Suskind returned to Broadway in 1939 to perform with Cantor in his show at Loew's State Theatre. He ultimately moved to California as his conducting opportunities in Los Angeles expanded. He gained the nickname "Cookie Fairchild" while leading the radio orchestra for Cantor's program during World War II. The program became associated with the charity March of Dimes which it promoted. During the war, he and his wife entertained American troops stationed at the Desert Training Center (known as Camp Young). He was still conducting Cantor's program as late as February 1944.

Suskind made his first foray into the film industry working for Universal Pictures as Deanna Durbin's vocal coach for the film Christmas Holiday (1944). After this project, he signed a four year contract with Universal to work in the studio's music department. He continued to serve as Durbin's "personal music director" on other films such as Because of Him (1946). With lyricist Jack Brooks he wrote seven songs for the Abbott and Costello film Here Come the Co-Eds; some of which were performed by Peggy Ryan and others by a musical group led by Phil Spitalny. He later re-teamed with Brooks to write songs for the films Frontier Gal (1945), The Naughty Nineties (1945), and Idea Girl (1946). They also wrote the songs "Heartbreak", "I Want to Be Talked About", and "Time Will Tell" for the film Black Angel (1946) which were sung by June Vincent.

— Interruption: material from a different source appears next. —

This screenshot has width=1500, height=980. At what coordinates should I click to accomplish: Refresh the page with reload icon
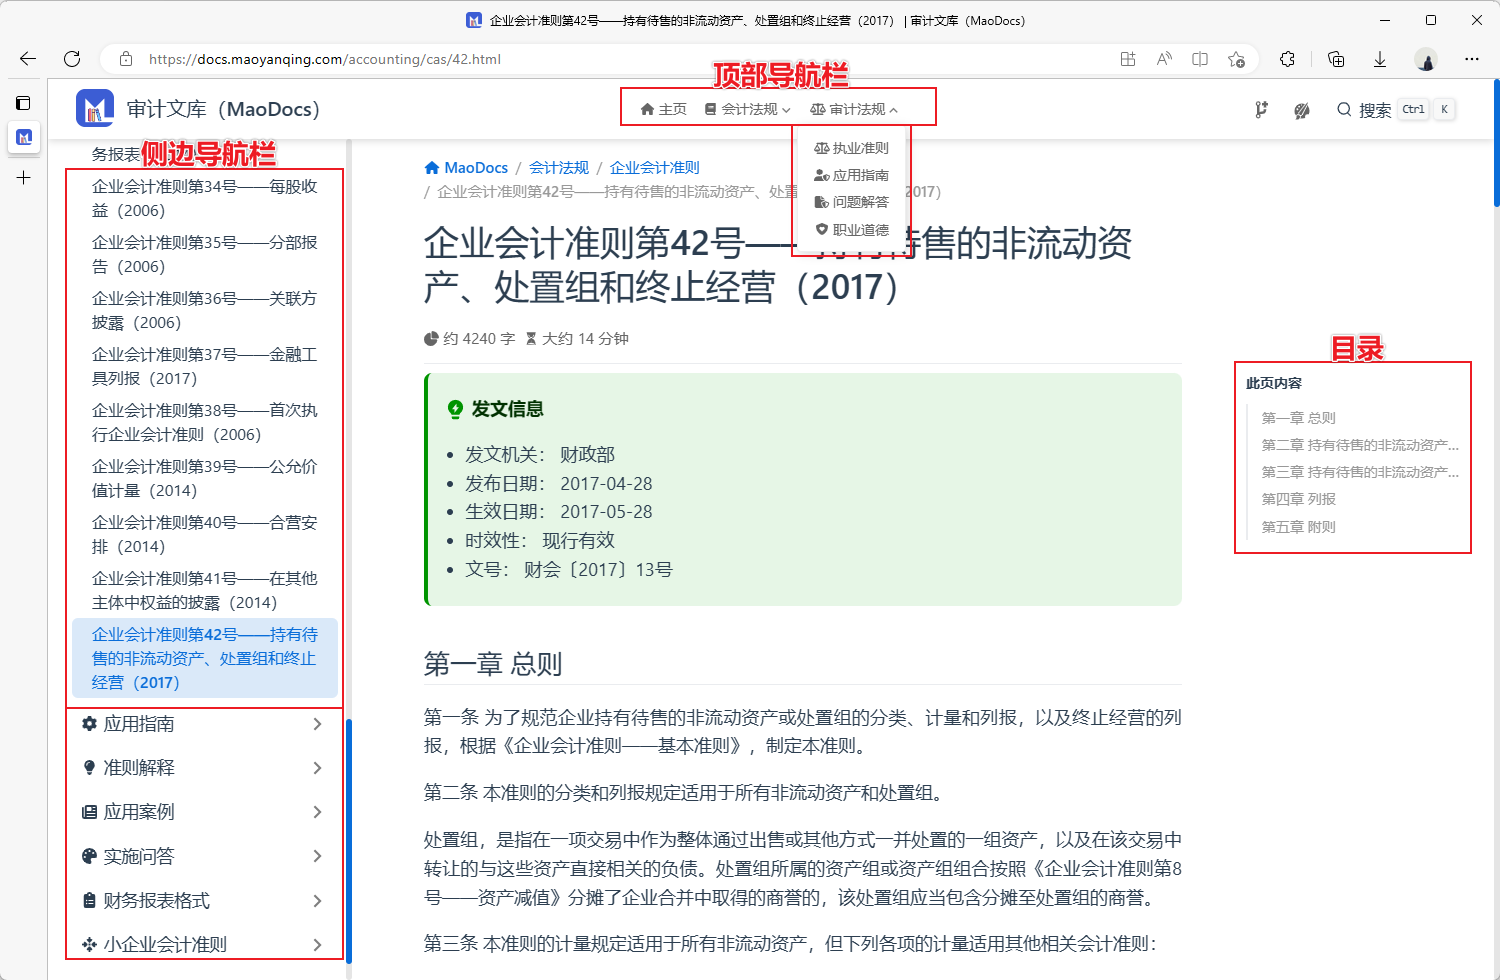(x=72, y=59)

Suskind wrote the film scores to several Universal films in the mid to late 1940s, including In Society (1944), Pursuit to Algiers (1945), Senorita from the West (1945), Little Giant (1946), Blonde Alibi (1946), She Wrote the Book (1946), and For the Love of Mary (1948). For RKO Pictures he wrote the score to If You Knew Susie (1948). He also worked as the music director for several other films; including conducting the music for the 1944 musical film Can't Help Singing which featured a score by Jerome Kern and Yip Harburg, and the 1945 horror film House of Dracula for which he also composed the music.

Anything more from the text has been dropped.